Sauf à habiter dans une grotte, vous n’avez pas pu passer à côté de la sortie du livre de Nicolas Galita, premier salarié historique de l’Ecole du Recrutement, et plus exactement à côté de la promotion de son livre « Le recrutement ne s’improvise pas ». Ce livre, nous étions nombreuses et nombreux à l’attendre car les manuels exhaustifs en langue française sur le recrutement ne sont pas légion. Loin de là ! 

Et je n’ai pas été déçue par son contenu riche et pédagogique qui a le mérite de poser les bases du recrutement. J’ai tout particulièrement apprécié trois messages véhiculés par ce livre. 

Le premier, le recrutement est un vrai, beau et complexe métier qui ne s'improvise pas et il existe donc des techniques et des méthodes recommandées par la science pour améliorer la qualité de ses recrutements. Deuxième message, le recruteur a un indéniable rôle social et sociétal en tant que premier maillon de la chaîne de l'emploi.

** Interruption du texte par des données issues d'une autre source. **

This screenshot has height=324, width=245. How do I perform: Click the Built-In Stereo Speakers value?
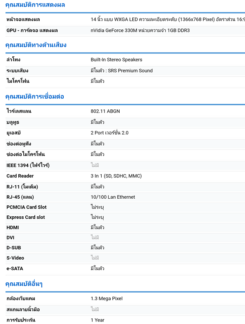[116, 60]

C’est lui qui permet ou non à un candidat de passer un premier filtre et de pouvoir défendre ses chances pour obtenir un poste. Troisième message, le recruteur occupe une place singulière dans le processus même de recrutement puisque que le recrutement appartient, in fine, au manager. 

C’est sur ce troisième message que j’ai choisi de m’attarder aujourd’hui dans cet article à savoir la place particulière du recruteur dans un processus de recrutement et les conséquences qui en découlent sur son rôle et sa manière de se positionner. C’est parti !

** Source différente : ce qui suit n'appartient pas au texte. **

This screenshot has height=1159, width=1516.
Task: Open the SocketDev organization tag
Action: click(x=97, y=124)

Le recruteur n’est pas décisionnaire

Dans son livre, Nicolas Galita rappelle que le recruteur n’est, majoritairement, pas décisionnaire dans le processus de recrutement.

S’il participe activement au recrutement sur les phases préparatoires (recueil du besoin, rédaction de l’annonce, sourcing, tri, premiers entretiens, passation de tests techniques…), son rôle s’arrête ou peut sembler s’arrêter, bien souvent, à la rédaction du compte-rendu du premier entretien. C’est ensuite le manager ou N+1 ou hiring manager, selon la terminologie que l’on préfère, qui prend le relais et qui décide, au final, de quel candidat il veut embaucher.

Perçue comme la personne qui « recrute » de bout en bout, décisionnaire donc des arbitrages et des choix effectués, le recruteur n’est, pourtant, pas la personne qui va réellement choisir le candidat retenu pour un poste. L’appellation est donc trompeuse. Le recruteur est, dans de très nombreux cas, un interlocuteur « chargé de tâches de recrutement » pour une tierce personne.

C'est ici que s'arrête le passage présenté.